Expected increases in both claims and demand in the year ahead were the key take-aways from the latest ICISA State of the Industry survey. Looking at the wider context, members noted the important role played by state support schemes, including credit insurance schemes in this period.

With many of the credit insurance schemes due to expire shortly, we look at this topic in more detail, as well as discuss what ICISA is doing to help members as they develop their thinking and prepare for the future.

Most TCI members responding to our latest State of the Industry survey reported that they participate in one or more of the state-backed credit insurance schemes. These schemes form part of the wider suite of measures used by countries to insulate businesses from the worst impacts of the pandemic.

Most credit insurance schemes are located in EU member states, but can also be found in the UK, Canada and a small number of other non-EU countries. In the EU, these fall under the state aid temporary framework, which sets out broadly what member states can do to support their economies at this time. This temporary framework was due to expire in June, but was extended earlier this year until the end of 2021. Credit insurance schemes in the EU also follow this timeframe, but with terms of the schemes due to expire in June, discussions with governments will begin shortly.
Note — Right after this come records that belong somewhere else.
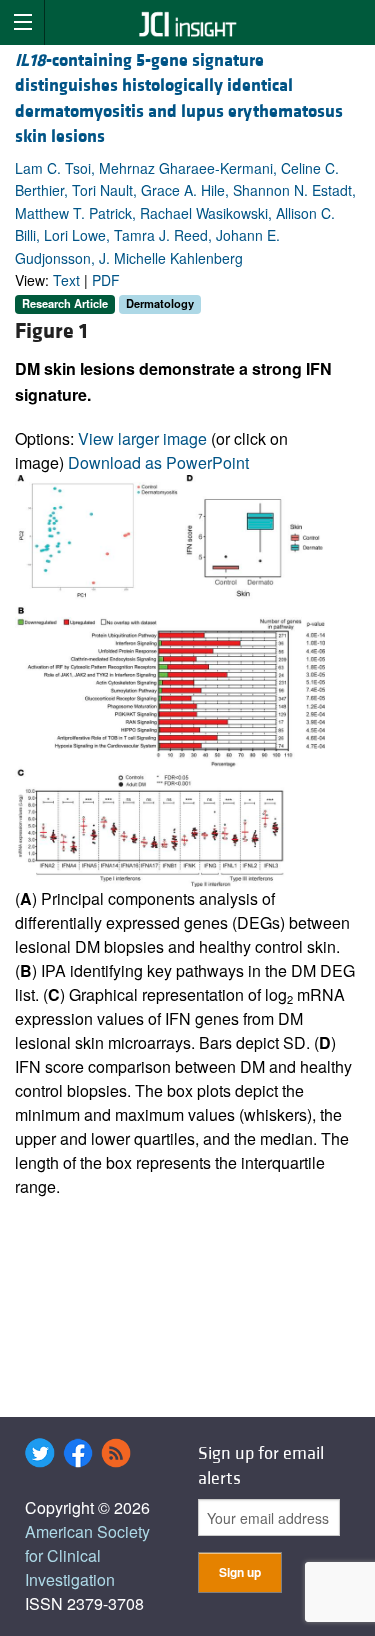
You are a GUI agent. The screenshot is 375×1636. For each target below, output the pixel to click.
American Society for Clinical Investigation (87, 1555)
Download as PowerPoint (158, 462)
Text (66, 280)
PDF (106, 280)
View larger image (142, 438)
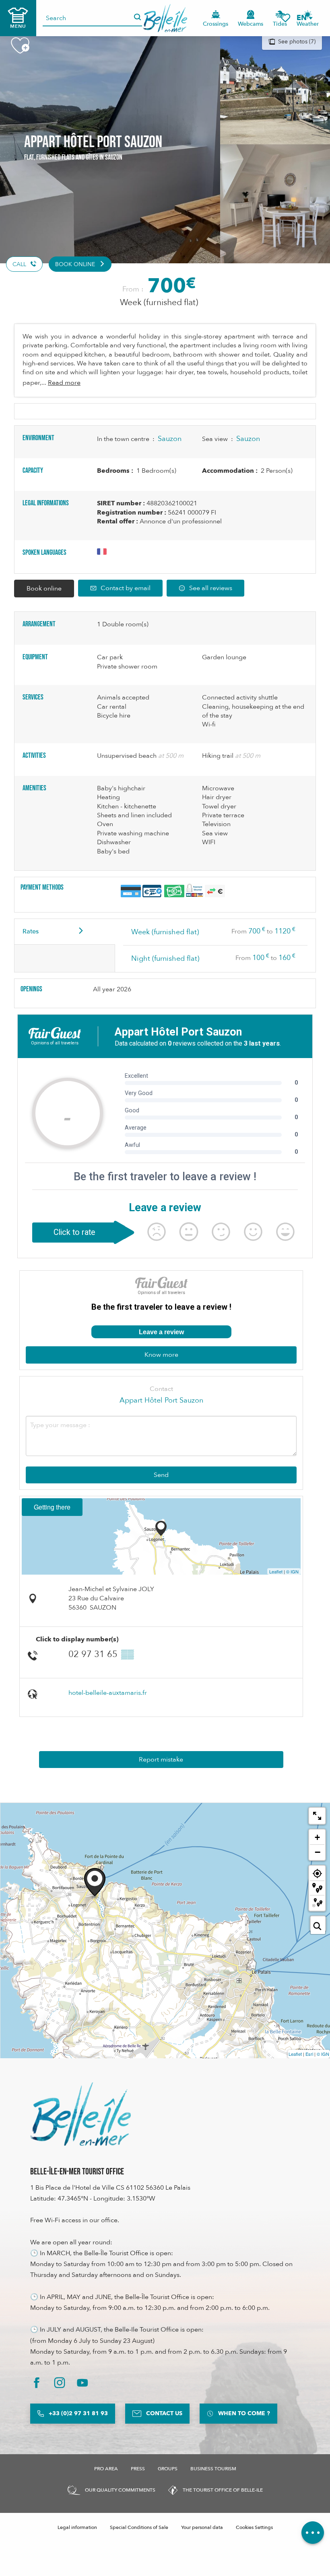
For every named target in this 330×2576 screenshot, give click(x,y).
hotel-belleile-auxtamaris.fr (107, 1692)
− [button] (317, 1852)
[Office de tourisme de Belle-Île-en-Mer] (80, 2114)
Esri (309, 2054)
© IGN (292, 1571)
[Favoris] (285, 18)
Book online (44, 588)
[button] (304, 18)
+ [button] (317, 1837)
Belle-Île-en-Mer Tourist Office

With widespread agreement early on in the pandemic, credit insurance schemes were introduced to ensure limits could be maintained at a time when insurers acting prudently may otherwise have to reduce their exposures. As noted in a recent EIOPA staff paper, “Many governments acted quickly in the COVID-19 crisis and, by means of state protection shields, enabled credit insurers to maintain their limits – for the benefit of their customers and the economy at large”.

It was not possible to tell at the time, but other measures have had a significant impact on the functioning of credit insurance schemes. These other measures, which maintained liquidity in the real economy or deferred insolvencies, significantly reduced the occurrence of exactly the kinds of loss events the credit insurance schemes were designed to cover. At the same time, members have reported that schemes come with a significant administrative and reporting burden, as well as cost implications.

As discussed elsewhere in this edition of the Insider, how governments choose to open economies is a hugely important question. ICISA members will be paying very close attention to the decisions of policymakers in the coming months. If a more permanent recovery takes hold in the summer, governments will need to be ready to pull the levers available to them to restart the economy. Planning on how and in what order measures are lifted is essential to avoid unnecessary shocks at a time when the recovery may be relatively fragile.

Which measures are maintained and which are lifted will be key. Those measures that directly support viable but vulnerable businesses will likely be prioritised. Resuming normal functioning of debt resolution mechanisms will be important. As mentioned, members expect claims to rise as some of these support measures are lifted. Getting the order and pacing of these next steps will be crucial to avoid unnecessary shocks on the one hand, and continuing to artificially preserve non-viable businesses on the other. What role the credit insurance schemes have in different markets during this transition and emergence phase of the pandemic remains open.

To support ICISA members, we will continue to provide a forum for discussion of the challenges in the market, as well as opportunities to consider different approaches for the future. We have consulted members involved in schemes on the likely discussions ahead and what options and preferences they have. A white paper on possible models for schemes produced by ICISA early in the pandemic was influential and distributed widely. If members would benefit from another white paper setting out options for schemes in the coming months, we will provide this.

ICISA has closely engaged with the European Commission during this time to communicate the views of members on a range of topics related to the pandemic. This includes a regular call for closer coordination of member state actions. With coordination of the way out of lockdown required, we will continue to make that case to key stakeholders. Our aim as ever is to support members in the decisions they make in their own markets, as well as inform ongoing debates and represent members views effectively.